→ TASK GOAL
Could you echo the injecting-apparatus patent text word for word, beginning at the words "DETAILED DESCRIPTION OF" and stopping after "one by one."?

───── QUOTED TEXT ─────

BRIEF DESCRIPTION OF THE DRAWINGS
The above objects and other advantages of the present invention will become
more apparent by describing in detail preferred embodiments thereof with
reference to the attached drawings in which:
FIG. 1 is a sectional view showing a conventional heating-type injecting
apparatus;
FIG. 2 is a sectional view showing a conventional piezo-electric type
injecting apparatus;
FIG. 3 is an exploded perspective view showing an injecting apparatus
according to one embodiment of the present invention;
FIG. 4 is a perspective view showing the flow of a recording solution
according to one embodiment of the present invention;
FIGS. 5A and 5B are front section views showing the injecting apparatus
according to one embodiment of the present invention;
FIGS. 6A to 6D are side section views showing the injecting apparatus
according to one embodiment of the present invention, in which FIGS. 6A to
6D illustrate the states of being before/after the operation;
FIG. 7 is a graph representation plotting the phase transformation of a
thin film shape memory alloy according to the present invention;
FIG. 8 is views for showing a manufacturing process of an one-way thin film
shape memory alloy according to the present invention;
FIG. 9 is a block diagram showing the manufacturing process of the one-way
thin film shape memory alloy according to the present invention;
FIG. 10 is views for showing a manufacturing process of a two-way thin film
shape memory alloy according to the present invention;
FIG. 11 is a block diagram showing the manufacturing process of the two-way
thin film shape memory alloy according to the present invention;
FIG. 12 is a graph representation plotting the heating time and temperature
of the thin film shape memory alloy according to the present invention;
and
FIG. 13 is a section view showing the dimensions of the thin film shape
memory alloy according to the present invention.
DETAILED DESCRIPTION OF THE PREFERRED EMBODIMENTS
FIG. 3 is an exploded perspective view showing an injecting apparatus
according to one embodiment of the present invention, and FIG. 4 is a
perspective view showing the flow of a recording solution according to one
embodiment of the present invention. The injecting apparatus according to
the present invention is constructed such that a plurality of nozzles 19
for injecting a recording solution 20 are arranged in both rows and
columns to heighten resolution, and thin film shape memory alloys 12 for
substantially injecting recording solution 20 correspond to respective
nozzles 19 one by one.

───── GIVEN RECORDS ─────

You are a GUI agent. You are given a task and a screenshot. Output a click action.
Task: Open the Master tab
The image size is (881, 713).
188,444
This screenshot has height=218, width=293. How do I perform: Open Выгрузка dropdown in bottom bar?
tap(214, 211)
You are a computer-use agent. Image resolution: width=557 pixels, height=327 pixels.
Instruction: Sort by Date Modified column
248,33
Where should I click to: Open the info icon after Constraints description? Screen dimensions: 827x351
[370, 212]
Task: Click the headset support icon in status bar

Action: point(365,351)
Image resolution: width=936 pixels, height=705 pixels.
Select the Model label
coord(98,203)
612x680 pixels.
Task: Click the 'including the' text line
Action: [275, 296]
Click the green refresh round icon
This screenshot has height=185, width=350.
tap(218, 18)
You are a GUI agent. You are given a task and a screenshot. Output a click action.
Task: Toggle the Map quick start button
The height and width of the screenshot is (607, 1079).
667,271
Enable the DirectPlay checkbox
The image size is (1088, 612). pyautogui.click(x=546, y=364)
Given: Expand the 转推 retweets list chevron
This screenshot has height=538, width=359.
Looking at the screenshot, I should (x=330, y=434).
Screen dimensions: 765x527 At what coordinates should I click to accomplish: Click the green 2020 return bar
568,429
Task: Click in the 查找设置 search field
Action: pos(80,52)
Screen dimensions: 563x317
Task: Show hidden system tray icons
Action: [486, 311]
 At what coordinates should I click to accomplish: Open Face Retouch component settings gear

─────

→ FULL OUTPUT
DETAILED DESCRIPTION OF THE PREFERRED EMBODIMENTS
FIG. 3 is an exploded perspective view showing an injecting apparatus
according to one embodiment of the present invention, and FIG. 4 is a
perspective view showing the flow of a recording solution according to one
embodiment of the present invention. The injecting apparatus according to
the present invention is constructed such that a plurality of nozzles 19
for injecting a recording solution 20 are arranged in both rows and
columns to heighten resolution, and thin film shape memory alloys 12 for
substantially injecting recording solution 20 correspond to respective
nozzles 19 one by one.